Interleukin-10 promotes proliferation and migration, and inhibits tendon differentiation via the JAK/Stat3 pathway in tendon-derived stem cells in vitro

Tendon repair follows a slow course of early inflammatory, proliferative and remodeling phases, which commonly results in the failure and loss of normal biomechanical properties. Previous studies have demonstrated that tendon-derived stem cells (TDSCs) are vital healing cells and that mRNA expression of anti-inflammatory cytokine interleukin (IL)-10 is significantly upregulated at the late inflammatory phase. To explore how IL-10 may impact tendon healing, the present study investigated the in vitro effects of IL-10 on TDSCs isolated from rat Achilles tendons. Cellular activities of TDSCs and the expression levels of tendon cell markers were measured treatment with IL-10 and subsequent performance of wound healing assays, reverse transcription-quantitative polymerase chain reaction and western blot analyses. The results demonstrated that IL-10 treatment markedly increased the proliferative capacity of TDSCs.

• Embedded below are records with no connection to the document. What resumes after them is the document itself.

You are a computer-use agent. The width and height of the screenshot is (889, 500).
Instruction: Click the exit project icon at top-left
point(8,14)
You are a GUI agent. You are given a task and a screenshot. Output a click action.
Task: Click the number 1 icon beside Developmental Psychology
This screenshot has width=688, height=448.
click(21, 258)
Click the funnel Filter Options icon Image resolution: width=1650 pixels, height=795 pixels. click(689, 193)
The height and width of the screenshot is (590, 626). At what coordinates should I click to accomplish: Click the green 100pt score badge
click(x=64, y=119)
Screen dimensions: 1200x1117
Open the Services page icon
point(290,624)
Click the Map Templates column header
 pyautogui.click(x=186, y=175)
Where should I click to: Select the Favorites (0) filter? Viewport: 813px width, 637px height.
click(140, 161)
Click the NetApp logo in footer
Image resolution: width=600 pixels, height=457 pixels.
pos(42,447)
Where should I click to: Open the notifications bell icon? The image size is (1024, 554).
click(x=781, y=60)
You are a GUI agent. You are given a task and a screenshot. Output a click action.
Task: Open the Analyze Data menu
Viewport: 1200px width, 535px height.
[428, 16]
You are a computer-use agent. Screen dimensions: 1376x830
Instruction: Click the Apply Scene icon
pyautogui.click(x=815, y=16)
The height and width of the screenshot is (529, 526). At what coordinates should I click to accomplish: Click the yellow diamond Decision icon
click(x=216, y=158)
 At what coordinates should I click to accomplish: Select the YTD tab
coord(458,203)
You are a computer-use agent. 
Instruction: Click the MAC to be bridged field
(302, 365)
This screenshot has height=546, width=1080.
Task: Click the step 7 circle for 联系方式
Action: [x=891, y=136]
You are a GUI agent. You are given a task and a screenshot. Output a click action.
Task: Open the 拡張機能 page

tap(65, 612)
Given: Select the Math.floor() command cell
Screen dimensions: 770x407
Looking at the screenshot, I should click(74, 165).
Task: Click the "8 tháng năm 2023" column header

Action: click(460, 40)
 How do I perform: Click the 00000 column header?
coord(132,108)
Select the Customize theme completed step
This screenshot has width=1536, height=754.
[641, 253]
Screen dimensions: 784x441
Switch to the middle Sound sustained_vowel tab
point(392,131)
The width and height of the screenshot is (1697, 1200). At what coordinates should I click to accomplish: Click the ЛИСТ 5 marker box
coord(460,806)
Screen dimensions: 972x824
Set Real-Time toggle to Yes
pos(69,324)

In addition, IL-10 significantly enhanced cell migration when compared with the control cells. Furthermore, IL-10 treatment significantly activated the JAK/Stat3 signaling pathway and inhibited the protein expression of tendon cell markers, including scleraxis and tenomodulin. Notably, IL-10 treatment also reduced the gene expression levels of type 1 collagen, type 3 collagen, lumican and fibromodulin in TDSCs. These findings indicated that IL-10 enhanced cell proliferation and migration, and inhibited tenogenic differentiation in TDSCs in vitro. Reducing the negative effects whilst enhancing the positive effects of IL-10 may be a potential therapeutic target in tendon repair.